Hast du ein eigenes Foto zu diesem Thema? Melde dich an und reiche es ein.
Die Geschichte von Ana Maria Prusac ist eine Geschichte von Mut, Durchhaltewillen und der Bereitschaft, sich einer völlig neuen Welt zu öffnen. Vor sechs Jahren verließ die heute 38-Jährige ihre rumänische Heimat und wagte einen Neuanfang in Cloppenburg – ohne ein einziges Wort Deutsch zu sprechen und ohne formale Schulausbildung. Das, was vor einem halben Jahrzehnt unmöglich schien, ist heute Realität: Prusac hat nicht nur die Sprache gelernt, sondern sich auch beruflich etabliert und zeigt, dass Integration mehr ist als nur ein schönes Wort.

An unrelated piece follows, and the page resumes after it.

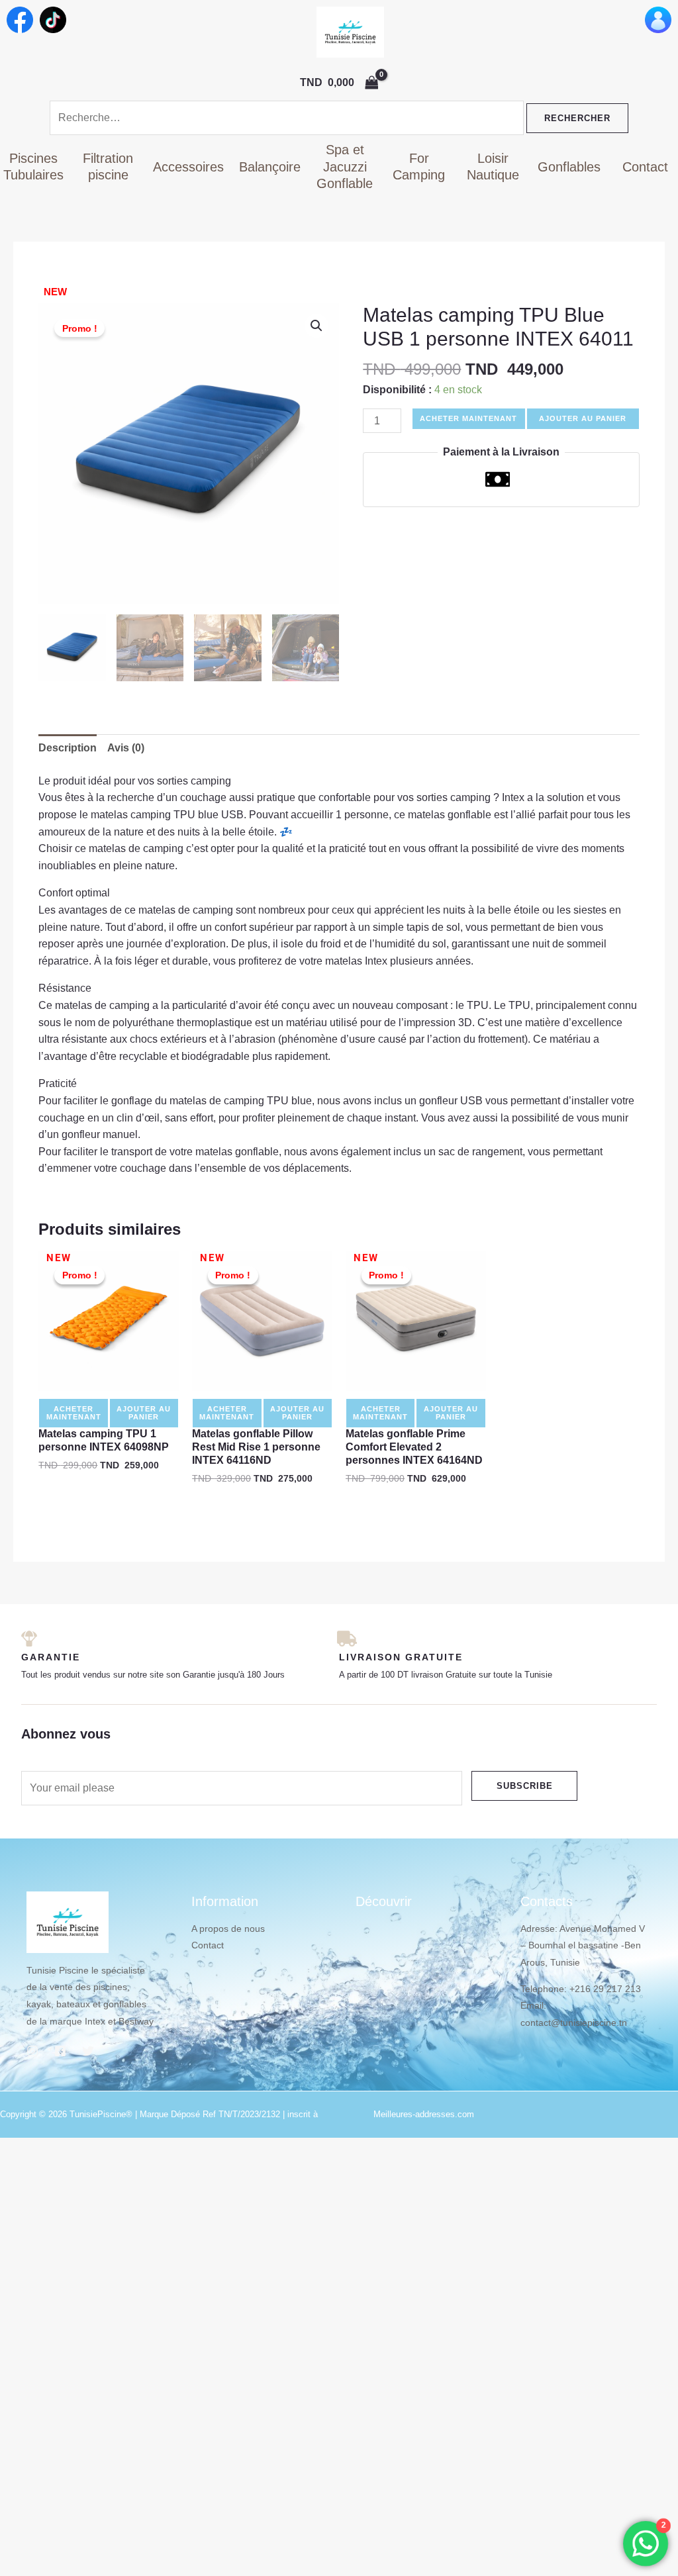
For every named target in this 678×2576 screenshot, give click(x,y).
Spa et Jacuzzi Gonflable (344, 166)
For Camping (419, 167)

Als Prusac in Cloppenburg ankam, stand sie vor einer schier unüberwindlichen Herausforderung. Sie war Analphabetin, konnte weder lesen noch schreiben – nicht auf Deutsch und auch nicht in ihrer Muttersprache Rumänisch. Viele Menschen in ihrer Situation hätten möglicherweise resigniert oder wären in ein Leben an den Rändern der Gesellschaft abgerutscht. Doch Prusac entschied sich anders: Sie wollte vorankommen, wollte Teil dieser Gesellschaft werden, wollte etwas erreichen. Dieser Wille sollte sich als der wertvollste Besitz erweisen, den sie aus Rumänien mitgebracht hatte.
Der erste Schritt war, die Sprache zu erlernen. Für eine Analphabetin ist dies eine doppelte Herausforderung: nicht nur die neue Sprache selbst, sondern auch das Schreiben und Lesen überhaupt musste von Grund auf erlernt werden. Prusac besuchte Sprachkurse und Alphabetisierungskurse in Cloppenburg, die es ihr ermöglichten, das Deutsche von der Pike auf zu studieren. Die Kurse waren anstrengend, zeitaufwändig und erforderten eine eiserne Disziplin. Doch Prusac ließ sich nicht entmutigen. Jeder kleine Fortschritt – das erste selbstgeschriebene Wort, der erste verstandene Satz – war ein Sieg für sich.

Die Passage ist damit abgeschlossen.